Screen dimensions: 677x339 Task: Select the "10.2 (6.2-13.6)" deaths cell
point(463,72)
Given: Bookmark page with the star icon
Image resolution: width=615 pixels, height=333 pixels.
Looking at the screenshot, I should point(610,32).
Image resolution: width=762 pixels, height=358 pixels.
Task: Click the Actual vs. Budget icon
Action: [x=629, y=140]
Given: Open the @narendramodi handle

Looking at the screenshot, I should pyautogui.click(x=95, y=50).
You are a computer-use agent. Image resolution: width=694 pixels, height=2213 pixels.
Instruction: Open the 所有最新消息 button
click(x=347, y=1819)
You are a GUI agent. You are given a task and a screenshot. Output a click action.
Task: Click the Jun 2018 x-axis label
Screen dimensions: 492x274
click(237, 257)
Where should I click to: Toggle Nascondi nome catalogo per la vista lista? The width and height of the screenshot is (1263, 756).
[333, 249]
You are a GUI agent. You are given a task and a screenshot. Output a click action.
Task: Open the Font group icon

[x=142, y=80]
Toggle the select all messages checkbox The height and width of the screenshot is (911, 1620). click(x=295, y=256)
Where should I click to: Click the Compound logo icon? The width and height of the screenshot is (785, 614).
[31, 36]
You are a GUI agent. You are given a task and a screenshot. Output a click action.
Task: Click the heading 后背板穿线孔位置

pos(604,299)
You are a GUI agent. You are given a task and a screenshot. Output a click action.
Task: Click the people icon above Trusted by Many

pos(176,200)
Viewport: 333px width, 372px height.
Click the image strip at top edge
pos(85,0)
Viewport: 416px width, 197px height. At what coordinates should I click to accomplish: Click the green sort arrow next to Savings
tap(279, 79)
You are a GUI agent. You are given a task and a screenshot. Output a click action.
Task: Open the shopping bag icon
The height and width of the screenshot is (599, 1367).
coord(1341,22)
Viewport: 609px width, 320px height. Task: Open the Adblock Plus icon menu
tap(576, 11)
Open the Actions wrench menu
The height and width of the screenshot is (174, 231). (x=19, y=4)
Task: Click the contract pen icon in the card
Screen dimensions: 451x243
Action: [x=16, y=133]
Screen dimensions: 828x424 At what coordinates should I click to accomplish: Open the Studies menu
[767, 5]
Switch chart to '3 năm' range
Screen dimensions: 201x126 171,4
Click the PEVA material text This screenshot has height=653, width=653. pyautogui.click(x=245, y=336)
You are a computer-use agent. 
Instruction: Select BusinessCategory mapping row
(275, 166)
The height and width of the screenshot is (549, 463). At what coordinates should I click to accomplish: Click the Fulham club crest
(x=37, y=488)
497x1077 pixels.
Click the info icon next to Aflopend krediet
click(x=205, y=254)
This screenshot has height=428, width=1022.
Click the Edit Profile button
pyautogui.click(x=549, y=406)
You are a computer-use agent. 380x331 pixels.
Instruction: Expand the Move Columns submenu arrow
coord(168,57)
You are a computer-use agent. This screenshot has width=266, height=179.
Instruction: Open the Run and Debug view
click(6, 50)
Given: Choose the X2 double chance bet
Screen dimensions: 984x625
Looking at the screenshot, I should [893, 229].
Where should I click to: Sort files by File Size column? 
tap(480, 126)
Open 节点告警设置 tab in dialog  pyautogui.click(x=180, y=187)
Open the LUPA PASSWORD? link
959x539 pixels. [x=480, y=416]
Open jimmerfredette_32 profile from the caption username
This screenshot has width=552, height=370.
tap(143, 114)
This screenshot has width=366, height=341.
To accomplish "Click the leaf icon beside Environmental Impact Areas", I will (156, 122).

- **Task to carry out**: Could you please reproduce each record exactly, leaving nothing out?

- **Exercise response**:
Screen dimensions: 677x339 Task: Select the "10.2 (6.2-13.6)" deaths cell
point(463,72)
Given: Bookmark page with the star icon
Image resolution: width=615 pixels, height=333 pixels.
Looking at the screenshot, I should point(610,32).
Image resolution: width=762 pixels, height=358 pixels.
Task: Click the Actual vs. Budget icon
Action: [x=629, y=140]
Given: Open the @narendramodi handle

Looking at the screenshot, I should pyautogui.click(x=95, y=50).
You are a computer-use agent. Image resolution: width=694 pixels, height=2213 pixels.
Instruction: Open the 所有最新消息 button
click(x=347, y=1819)
You are a GUI agent. You are given a task and a screenshot. Output a click action.
Task: Click the Jun 2018 x-axis label
Screen dimensions: 492x274
click(237, 257)
Where should I click to: Toggle Nascondi nome catalogo per la vista lista? The width and height of the screenshot is (1263, 756).
[333, 249]
You are a GUI agent. You are given a task and a screenshot. Output a click action.
Task: Open the Font group icon

[x=142, y=80]
Toggle the select all messages checkbox The height and width of the screenshot is (911, 1620). click(x=295, y=256)
Where should I click to: Click the Compound logo icon? The width and height of the screenshot is (785, 614).
[31, 36]
You are a GUI agent. You are given a task and a screenshot. Output a click action.
Task: Click the heading 后背板穿线孔位置

pos(604,299)
You are a GUI agent. You are given a task and a screenshot. Output a click action.
Task: Click the people icon above Trusted by Many

pos(176,200)
Viewport: 333px width, 372px height.
Click the image strip at top edge
pos(85,0)
Viewport: 416px width, 197px height. At what coordinates should I click to accomplish: Click the green sort arrow next to Savings
tap(279, 79)
You are a GUI agent. You are given a task and a screenshot. Output a click action.
Task: Open the shopping bag icon
The height and width of the screenshot is (599, 1367).
coord(1341,22)
Viewport: 609px width, 320px height. Task: Open the Adblock Plus icon menu
tap(576, 11)
Open the Actions wrench menu
The height and width of the screenshot is (174, 231). (x=19, y=4)
Task: Click the contract pen icon in the card
Screen dimensions: 451x243
Action: [x=16, y=133]
Screen dimensions: 828x424 At what coordinates should I click to accomplish: Open the Studies menu
[767, 5]
Switch chart to '3 năm' range
Screen dimensions: 201x126 171,4
Click the PEVA material text This screenshot has height=653, width=653. pyautogui.click(x=245, y=336)
You are a computer-use agent. 
Instruction: Select BusinessCategory mapping row
(275, 166)
The height and width of the screenshot is (549, 463). At what coordinates should I click to accomplish: Click the Fulham club crest
(x=37, y=488)
497x1077 pixels.
Click the info icon next to Aflopend krediet
click(x=205, y=254)
This screenshot has height=428, width=1022.
Click the Edit Profile button
pyautogui.click(x=549, y=406)
You are a computer-use agent. 380x331 pixels.
Instruction: Expand the Move Columns submenu arrow
coord(168,57)
You are a computer-use agent. This screenshot has width=266, height=179.
Instruction: Open the Run and Debug view
click(6, 50)
Given: Choose the X2 double chance bet
Screen dimensions: 984x625
Looking at the screenshot, I should [893, 229].
Where should I click to: Sort files by File Size column? 
tap(480, 126)
Open 节点告警设置 tab in dialog  pyautogui.click(x=180, y=187)
Open the LUPA PASSWORD? link
959x539 pixels. [x=480, y=416]
Open jimmerfredette_32 profile from the caption username
This screenshot has width=552, height=370.
tap(143, 114)
This screenshot has width=366, height=341.
To accomplish "Click the leaf icon beside Environmental Impact Areas", I will (156, 122).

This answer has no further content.